SMotW #5: Accounts per employee

Security Metric of the Week #5: ratio of number of IT system accounts (user IDs) to number of employees 

The mean number of IT system accounts or user IDs per employee is one measure of how well an organization controls the issue, maintenance and withdrawal of IDs, which in turn is an indicator of its maturity towards IT security.  

If user IDs are essentially unmanaged, they are created on a whim (implying a lack of control over the privileged IDs needed to create IDs) and seldom reviewed or removed, even when employees change jobs or leave the organization.  Over time, the number of redundant (no longer required) IDs builds up, creating further issues such as the possibility of IDs being re-used inappropriately, and difficulties reviewing and reconciling IDs to people due to the amount of junk.

If they are well managed, all user IDs have to be justified and linked to individual people performing specific roles.   Effective user ID administration processes ensure that ID creation/change requests are properly checked and formally authorized before being actioned, and periodic reviews take place to confirm that no unauthorized changes have been made.  The overall effect is greater personal accountability for the use of IT systems.
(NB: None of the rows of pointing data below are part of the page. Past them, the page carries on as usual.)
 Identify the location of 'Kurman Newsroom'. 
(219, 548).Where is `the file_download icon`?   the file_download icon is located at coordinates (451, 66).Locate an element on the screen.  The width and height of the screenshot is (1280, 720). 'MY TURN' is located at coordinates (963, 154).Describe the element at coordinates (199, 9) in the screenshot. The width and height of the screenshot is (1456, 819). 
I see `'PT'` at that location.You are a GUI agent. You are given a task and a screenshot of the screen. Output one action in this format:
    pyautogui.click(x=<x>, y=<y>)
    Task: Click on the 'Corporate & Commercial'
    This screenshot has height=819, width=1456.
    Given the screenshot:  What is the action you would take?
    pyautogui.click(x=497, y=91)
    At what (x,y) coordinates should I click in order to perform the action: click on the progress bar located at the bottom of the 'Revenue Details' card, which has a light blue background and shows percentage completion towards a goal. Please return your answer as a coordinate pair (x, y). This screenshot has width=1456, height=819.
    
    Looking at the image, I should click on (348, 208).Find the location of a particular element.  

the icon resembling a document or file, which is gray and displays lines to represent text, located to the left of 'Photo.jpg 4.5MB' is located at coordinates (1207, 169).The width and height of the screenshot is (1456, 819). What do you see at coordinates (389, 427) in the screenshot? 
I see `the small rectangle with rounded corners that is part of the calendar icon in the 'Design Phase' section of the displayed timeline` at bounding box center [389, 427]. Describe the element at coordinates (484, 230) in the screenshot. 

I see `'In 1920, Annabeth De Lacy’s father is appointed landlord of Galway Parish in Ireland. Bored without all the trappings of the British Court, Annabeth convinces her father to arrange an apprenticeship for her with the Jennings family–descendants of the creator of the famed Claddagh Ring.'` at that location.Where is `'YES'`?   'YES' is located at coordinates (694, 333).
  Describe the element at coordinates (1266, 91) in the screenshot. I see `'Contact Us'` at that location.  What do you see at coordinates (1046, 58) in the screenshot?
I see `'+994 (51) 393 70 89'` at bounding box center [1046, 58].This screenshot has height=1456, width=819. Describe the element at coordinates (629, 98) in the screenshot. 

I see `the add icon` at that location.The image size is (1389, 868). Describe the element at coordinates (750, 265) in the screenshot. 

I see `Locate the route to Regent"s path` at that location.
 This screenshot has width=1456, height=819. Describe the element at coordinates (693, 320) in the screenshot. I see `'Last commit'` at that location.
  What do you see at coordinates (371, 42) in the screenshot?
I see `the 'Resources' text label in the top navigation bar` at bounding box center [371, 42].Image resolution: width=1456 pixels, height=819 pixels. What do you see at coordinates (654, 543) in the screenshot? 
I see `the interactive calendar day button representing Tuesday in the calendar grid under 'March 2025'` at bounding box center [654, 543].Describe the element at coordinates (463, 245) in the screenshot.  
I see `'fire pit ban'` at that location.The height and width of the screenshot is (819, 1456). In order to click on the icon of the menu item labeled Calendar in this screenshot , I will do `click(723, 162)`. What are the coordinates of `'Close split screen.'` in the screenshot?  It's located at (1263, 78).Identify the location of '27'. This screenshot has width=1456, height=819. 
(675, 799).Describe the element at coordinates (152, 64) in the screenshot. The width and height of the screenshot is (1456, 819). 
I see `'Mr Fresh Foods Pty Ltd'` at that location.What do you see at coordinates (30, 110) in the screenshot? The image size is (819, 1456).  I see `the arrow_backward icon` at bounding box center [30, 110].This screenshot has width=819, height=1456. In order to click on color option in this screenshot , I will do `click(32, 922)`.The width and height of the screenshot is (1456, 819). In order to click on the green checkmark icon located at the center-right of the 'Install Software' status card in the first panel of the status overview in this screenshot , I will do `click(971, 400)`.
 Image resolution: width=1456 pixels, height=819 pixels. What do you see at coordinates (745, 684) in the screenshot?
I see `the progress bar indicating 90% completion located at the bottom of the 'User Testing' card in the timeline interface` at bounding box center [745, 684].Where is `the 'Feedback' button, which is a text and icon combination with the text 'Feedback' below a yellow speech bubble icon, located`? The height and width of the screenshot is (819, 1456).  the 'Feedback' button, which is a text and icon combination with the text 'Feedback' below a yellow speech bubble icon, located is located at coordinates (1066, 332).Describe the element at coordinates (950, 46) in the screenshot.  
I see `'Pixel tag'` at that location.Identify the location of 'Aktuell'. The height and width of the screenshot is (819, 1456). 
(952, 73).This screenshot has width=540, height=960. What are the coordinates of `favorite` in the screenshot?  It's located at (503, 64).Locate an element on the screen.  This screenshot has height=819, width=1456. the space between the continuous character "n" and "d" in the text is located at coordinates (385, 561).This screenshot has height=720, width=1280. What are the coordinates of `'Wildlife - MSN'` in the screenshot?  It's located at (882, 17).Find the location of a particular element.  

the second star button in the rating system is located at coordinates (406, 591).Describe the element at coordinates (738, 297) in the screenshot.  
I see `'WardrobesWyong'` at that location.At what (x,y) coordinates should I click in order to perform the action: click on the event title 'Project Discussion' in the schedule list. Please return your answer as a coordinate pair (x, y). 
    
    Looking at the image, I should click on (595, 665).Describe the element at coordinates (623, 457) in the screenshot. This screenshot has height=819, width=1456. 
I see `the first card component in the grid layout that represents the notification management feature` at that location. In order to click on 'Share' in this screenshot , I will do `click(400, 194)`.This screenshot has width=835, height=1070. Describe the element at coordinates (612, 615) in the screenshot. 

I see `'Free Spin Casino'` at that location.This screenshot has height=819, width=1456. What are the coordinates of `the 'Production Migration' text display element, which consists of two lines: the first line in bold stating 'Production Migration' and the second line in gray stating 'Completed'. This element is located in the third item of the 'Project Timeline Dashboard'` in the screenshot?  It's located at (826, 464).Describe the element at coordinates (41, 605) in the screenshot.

"Employee" would need to be carefully defined for the purposes of this metric - for instance, the ratio may or may not take into account temps, interns, contractors etc.  The metric's specification would also need to be clear about non-interactive/special purpose user IDs, such as those used to install or run services.  The way these aspects are specified is less important than clarity of the specification, since that affects the consistency and validity of the metric over successive periods.


For such an ostensibly useful metric, the PRAGMATIC score works out at a disappointing 55%, held back by the Actionable, Genuine, Accurate, Timely and Cost criteria.  The upshot is that it may be worthwhile addressing these factors specifically in order to gain the benefit of the metric, unless higher-scoring alternative metrics can be found.  [In the book we suggest security maturity metrics, for example, that score highly and hence are better ways of measing that particular aspect.]